Your instructions:
Write the listing out again, all of it, word for word.

Data to process:
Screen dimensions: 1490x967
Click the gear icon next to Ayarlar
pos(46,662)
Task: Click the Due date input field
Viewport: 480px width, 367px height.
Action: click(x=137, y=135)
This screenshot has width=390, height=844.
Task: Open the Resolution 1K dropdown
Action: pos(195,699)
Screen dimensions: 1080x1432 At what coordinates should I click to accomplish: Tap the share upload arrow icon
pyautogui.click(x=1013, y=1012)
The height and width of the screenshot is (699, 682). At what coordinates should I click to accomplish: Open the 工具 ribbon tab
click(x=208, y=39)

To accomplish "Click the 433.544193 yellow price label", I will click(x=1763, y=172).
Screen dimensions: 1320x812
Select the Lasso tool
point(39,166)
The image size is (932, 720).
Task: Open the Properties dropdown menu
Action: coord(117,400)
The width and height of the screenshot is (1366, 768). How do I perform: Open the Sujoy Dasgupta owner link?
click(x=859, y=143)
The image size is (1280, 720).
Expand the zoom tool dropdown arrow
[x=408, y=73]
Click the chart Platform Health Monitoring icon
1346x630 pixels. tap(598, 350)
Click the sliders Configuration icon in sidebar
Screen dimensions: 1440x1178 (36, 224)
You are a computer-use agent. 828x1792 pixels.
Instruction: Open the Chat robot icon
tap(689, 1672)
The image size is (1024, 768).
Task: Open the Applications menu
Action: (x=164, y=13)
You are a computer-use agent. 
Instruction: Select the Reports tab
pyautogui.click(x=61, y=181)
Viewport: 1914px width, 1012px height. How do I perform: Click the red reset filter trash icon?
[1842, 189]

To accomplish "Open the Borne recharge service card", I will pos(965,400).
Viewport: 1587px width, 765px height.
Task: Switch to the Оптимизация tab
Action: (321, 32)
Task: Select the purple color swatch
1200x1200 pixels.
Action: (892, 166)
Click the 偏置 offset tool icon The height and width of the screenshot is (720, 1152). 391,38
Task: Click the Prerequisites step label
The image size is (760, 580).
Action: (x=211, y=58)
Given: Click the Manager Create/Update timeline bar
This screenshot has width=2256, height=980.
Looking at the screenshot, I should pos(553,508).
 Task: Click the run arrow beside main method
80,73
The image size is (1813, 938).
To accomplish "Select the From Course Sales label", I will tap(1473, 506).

Solution for this task:
Screen dimensions: 1490x967
Click the gear icon next to Ayarlar
pos(46,662)
Task: Click the Due date input field
Viewport: 480px width, 367px height.
Action: click(x=137, y=135)
This screenshot has width=390, height=844.
Task: Open the Resolution 1K dropdown
Action: pos(195,699)
Screen dimensions: 1080x1432 At what coordinates should I click to accomplish: Tap the share upload arrow icon
pyautogui.click(x=1013, y=1012)
The height and width of the screenshot is (699, 682). At what coordinates should I click to accomplish: Open the 工具 ribbon tab
click(x=208, y=39)

To accomplish "Click the 433.544193 yellow price label", I will click(x=1763, y=172).
Screen dimensions: 1320x812
Select the Lasso tool
point(39,166)
The image size is (932, 720).
Task: Open the Properties dropdown menu
Action: coord(117,400)
The width and height of the screenshot is (1366, 768). How do I perform: Open the Sujoy Dasgupta owner link?
click(x=859, y=143)
The image size is (1280, 720).
Expand the zoom tool dropdown arrow
[x=408, y=73]
Click the chart Platform Health Monitoring icon
1346x630 pixels. tap(598, 350)
Click the sliders Configuration icon in sidebar
Screen dimensions: 1440x1178 (36, 224)
You are a computer-use agent. 828x1792 pixels.
Instruction: Open the Chat robot icon
tap(689, 1672)
The image size is (1024, 768).
Task: Open the Applications menu
Action: (x=164, y=13)
You are a computer-use agent. 
Instruction: Select the Reports tab
pyautogui.click(x=61, y=181)
Viewport: 1914px width, 1012px height. How do I perform: Click the red reset filter trash icon?
[1842, 189]

To accomplish "Open the Borne recharge service card", I will pos(965,400).
Viewport: 1587px width, 765px height.
Task: Switch to the Оптимизация tab
Action: (321, 32)
Task: Select the purple color swatch
1200x1200 pixels.
Action: (892, 166)
Click the 偏置 offset tool icon The height and width of the screenshot is (720, 1152). 391,38
Task: Click the Prerequisites step label
The image size is (760, 580).
Action: (x=211, y=58)
Given: Click the Manager Create/Update timeline bar
This screenshot has width=2256, height=980.
Looking at the screenshot, I should pos(553,508).
 Task: Click the run arrow beside main method
80,73
The image size is (1813, 938).
To accomplish "Select the From Course Sales label", I will tap(1473, 506).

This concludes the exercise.